Poi, ieri, ho letto che in
Francia un gruppo di intellettuali ha fatto un appello al governo per eliminare
il sistema dei voti dalle scuole elementari,
per evitare a bambini troppo piccoli di dover reggere stress e
competizione e ho capito che non ero il solo ad avere una certa idea
dell’infanzia. Lo scrittore Daniel Pennac, primo firmatario dell’appello, che
per 27 anni ha fatto l’insegnante, dice:
“il voto è la sorgente della
paura preventiva, quella che ci portiamo dietro e che non se ne va più via. Il
voto è la valutazione. E’ il giudizio. E’ il sospetto che si annida dentro
l’alunno, dentro il maestro. Il voto è la vergogna dell’essere somaro. E genera
la vergogna dei genitori. E’ la vergogna e la resa dell’insegnante. E per
ultimo la resa di una intera società. Che finisce solo per preoccuparsi
dell’identità, dell’immagine. Di un fantasma.”
Dice anche che i professori che
lo hanno aiutato sono stati quelli che lo volevano conoscere, che cercavano di
fargli amare la materia che insegnavano e non quelli che volevano solo
valutarlo. E’ un discorso valido anche per una scuola media o superiore, per
quanto mi riguarda.
Infine mi accorgo di due cose.
La prima è che proprio nel 2009 in Italia la
Gelmini reintroduce, addirittura, il voto da 1 a 10, al posto del voto
attraverso un giudizio come succedeva dal 1977.

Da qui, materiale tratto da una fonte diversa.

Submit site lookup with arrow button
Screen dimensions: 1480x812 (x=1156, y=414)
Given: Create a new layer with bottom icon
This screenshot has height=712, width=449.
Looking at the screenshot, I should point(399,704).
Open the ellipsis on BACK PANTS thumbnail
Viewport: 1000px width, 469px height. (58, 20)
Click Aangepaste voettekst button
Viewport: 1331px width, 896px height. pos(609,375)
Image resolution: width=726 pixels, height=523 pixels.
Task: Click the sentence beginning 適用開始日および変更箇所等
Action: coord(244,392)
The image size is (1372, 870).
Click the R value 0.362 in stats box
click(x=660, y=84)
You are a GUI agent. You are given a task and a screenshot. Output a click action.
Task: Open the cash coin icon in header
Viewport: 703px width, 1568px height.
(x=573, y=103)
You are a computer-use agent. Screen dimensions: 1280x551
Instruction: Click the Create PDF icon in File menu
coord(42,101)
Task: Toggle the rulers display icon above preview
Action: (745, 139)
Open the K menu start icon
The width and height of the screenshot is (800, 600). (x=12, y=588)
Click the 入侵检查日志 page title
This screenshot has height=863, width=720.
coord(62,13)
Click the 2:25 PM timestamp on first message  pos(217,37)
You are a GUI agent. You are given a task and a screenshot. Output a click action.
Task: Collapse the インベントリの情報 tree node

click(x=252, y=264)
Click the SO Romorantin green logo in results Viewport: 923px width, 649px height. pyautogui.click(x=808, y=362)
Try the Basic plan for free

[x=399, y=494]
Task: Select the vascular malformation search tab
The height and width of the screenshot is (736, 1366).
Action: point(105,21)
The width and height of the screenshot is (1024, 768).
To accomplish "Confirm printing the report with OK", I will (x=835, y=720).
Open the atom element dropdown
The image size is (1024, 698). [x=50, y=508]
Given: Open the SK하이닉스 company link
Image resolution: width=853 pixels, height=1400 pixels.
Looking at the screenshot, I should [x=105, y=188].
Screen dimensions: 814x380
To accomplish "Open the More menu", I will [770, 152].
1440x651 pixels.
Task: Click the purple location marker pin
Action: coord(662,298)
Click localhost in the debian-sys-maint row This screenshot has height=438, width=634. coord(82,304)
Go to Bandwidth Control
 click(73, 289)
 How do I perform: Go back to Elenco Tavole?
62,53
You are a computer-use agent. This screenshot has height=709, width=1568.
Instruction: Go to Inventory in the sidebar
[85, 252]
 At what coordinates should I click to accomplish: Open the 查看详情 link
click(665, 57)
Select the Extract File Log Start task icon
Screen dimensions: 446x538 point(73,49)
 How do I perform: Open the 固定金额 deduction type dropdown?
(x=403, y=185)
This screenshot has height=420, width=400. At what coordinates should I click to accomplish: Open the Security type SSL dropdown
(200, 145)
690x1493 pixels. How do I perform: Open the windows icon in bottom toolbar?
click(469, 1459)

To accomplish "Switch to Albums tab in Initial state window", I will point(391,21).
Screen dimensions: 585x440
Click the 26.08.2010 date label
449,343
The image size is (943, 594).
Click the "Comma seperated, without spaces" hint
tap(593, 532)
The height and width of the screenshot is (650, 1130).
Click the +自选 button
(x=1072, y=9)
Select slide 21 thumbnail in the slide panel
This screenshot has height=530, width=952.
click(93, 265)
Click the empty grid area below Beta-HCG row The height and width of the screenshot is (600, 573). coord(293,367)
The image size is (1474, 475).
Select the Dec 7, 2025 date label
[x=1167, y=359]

La seconda è che non bisognava
aspettare i francesi per teorizzare una scuola più serena per i bambini, perché
già nel 1907 Maria Montessori professava proprio questo, fondando la sua prima
“casa dei bambini” a Roma, niente voti e niente compiti a casa.
Non era difficile. Bastava
guardarsi le spalle.
P. s. In Italia anche prima del
1977 la valutazione alle scuole elementari era in voti da 1 a 10, con
precisione è nel 1923, con il partito fascista già al potere, che si sceglieva
questo tipo di valutazione. Due anni dopo ebbe inizio la dittatura fascista.